Sharon in a black bathing suit with white trim stands in the ocean surf up to her waist with her arms in the air.

I also need to get eight hours of sleep every night. My sleep schedule shifted radically when I started my recovery, and then when I am in withdrawal from a medication that sometimes disrupts my sleep, too, so I have found it very important to give my brain and body the time to rest and regenerate that I need to continue to recover and live a healthy and full life.

Taking care of my hands and feet has been important, too. I experienced issues with my wrists and hands shortly before I started my recovery, and having improvement from stretching my wrists and doing OT exercises was actually what launched my recovery. I continue to do exercises for my wrists and hands as needed.

After so many years of not being on my feet, my recovery has caused very big changes in my feet! When I started walking, I got plantar fasciitis in both feet and tendinitis in my ankles. I’ve done a lot of PT and stretching for this, and I got new, supportive shoes and then orthotics for fallen arches and bunions. Body work and massage have helpled, too. I have had to vary times of standing and walking with times to rest my feet. Now they are doing much better! They are stronger and less inflamed.

Doing “normal” things that most people take for granted is still new to me — washing my dishes, doing my laundry, making meals, running errands, walking my dog, gassing up my car, and driving. Even bathing myself, and dressing in clothing that fits and doesn’t have holes or stains is an adjustment. All of this takes time and planning, which has taken some trial-and-error. (At first, I was so excited to be able to do anything I wanted that I tended to schedule my day so full that I didn’t have time to eat or wash dishes.)

I am apprenticing with two animal trainers to achieve my goal of becoming a professional trainer. Twice a week, I assist one of the trainers with classes for dog owners on basic obedience and manners, Rally obedience, and other behaviors for the well-mannered dog. I enjoy these classes immensely! I also sometimes observe or assist with working with shelter dogs to make them more adoptable or other private clients.
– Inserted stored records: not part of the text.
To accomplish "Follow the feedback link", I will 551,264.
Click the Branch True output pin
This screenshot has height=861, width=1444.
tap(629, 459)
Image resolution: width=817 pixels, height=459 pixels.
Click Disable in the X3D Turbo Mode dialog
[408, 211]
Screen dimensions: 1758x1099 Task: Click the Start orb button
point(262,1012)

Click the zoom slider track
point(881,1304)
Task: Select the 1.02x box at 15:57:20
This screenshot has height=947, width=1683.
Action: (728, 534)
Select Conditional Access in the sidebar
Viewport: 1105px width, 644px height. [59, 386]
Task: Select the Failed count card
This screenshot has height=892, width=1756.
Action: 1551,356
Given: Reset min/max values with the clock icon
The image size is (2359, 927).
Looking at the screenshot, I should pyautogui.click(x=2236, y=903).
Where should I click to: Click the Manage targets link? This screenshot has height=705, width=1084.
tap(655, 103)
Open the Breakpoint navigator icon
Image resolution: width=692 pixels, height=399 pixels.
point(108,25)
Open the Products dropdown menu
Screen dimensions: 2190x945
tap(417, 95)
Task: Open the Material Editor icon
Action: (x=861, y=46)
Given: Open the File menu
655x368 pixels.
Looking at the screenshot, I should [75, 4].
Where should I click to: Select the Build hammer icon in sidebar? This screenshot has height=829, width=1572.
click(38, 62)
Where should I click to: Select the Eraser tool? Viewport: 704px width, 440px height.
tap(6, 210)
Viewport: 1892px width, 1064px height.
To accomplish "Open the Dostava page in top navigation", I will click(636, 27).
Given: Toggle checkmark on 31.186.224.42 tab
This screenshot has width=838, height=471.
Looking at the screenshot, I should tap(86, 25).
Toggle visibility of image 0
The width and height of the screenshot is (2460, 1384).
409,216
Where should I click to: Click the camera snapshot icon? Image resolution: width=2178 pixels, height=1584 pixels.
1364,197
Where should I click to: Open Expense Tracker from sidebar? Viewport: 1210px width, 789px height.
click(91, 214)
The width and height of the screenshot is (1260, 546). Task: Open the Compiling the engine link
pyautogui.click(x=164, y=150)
The other internship is with a trainer and behaviorist who works with dogs and cats. I observe behavior consultations and coaching and training sessions with clients, assist her with the behind-the-scenes running of her business (feeding and exercising boarding dogs, doing paperwork and filing, washing dishes and scooping poop), and do some hands-on training with the dogs. I am also completing a curriculum she designed with homework assignments and lots of reading on learning theory, ethology, human interaction, and the business side of being a trainer. I am learning a lot and always look forward to the work.

I am on Social Security’s Ticket-to-Work program, which requires that I meet various work and vocational goals over the next months and years. I am doing this by apprenticing as a dog trainer, with plans to get certification in the field, and by earning a substantial portion of my income.

I am also working as a neuroplasticity coach. This has been very challenging and rewarding work, requiring all my quickest thinking, confidence, emotional and mental skills, and memory retrieval! Sometimes I speak to someone one time to answer questions and help them think about next steps, and with other people, we speak every week. I use my Nonviolent Communication (NVC) skills, my knowledge of learning theory and behaviorism, and my knowledge and interest in neuroplasticity to provide support and help map out detailed training programs. It feels very satisfying for me when I can help someone improve their life for the better. The best feeling is when I work with someone for several weeks and see their life transform! The more I do it, the more I am able to relax and trust myself to do a good job. It’s also very hopeful and a relief to me to have a little more income.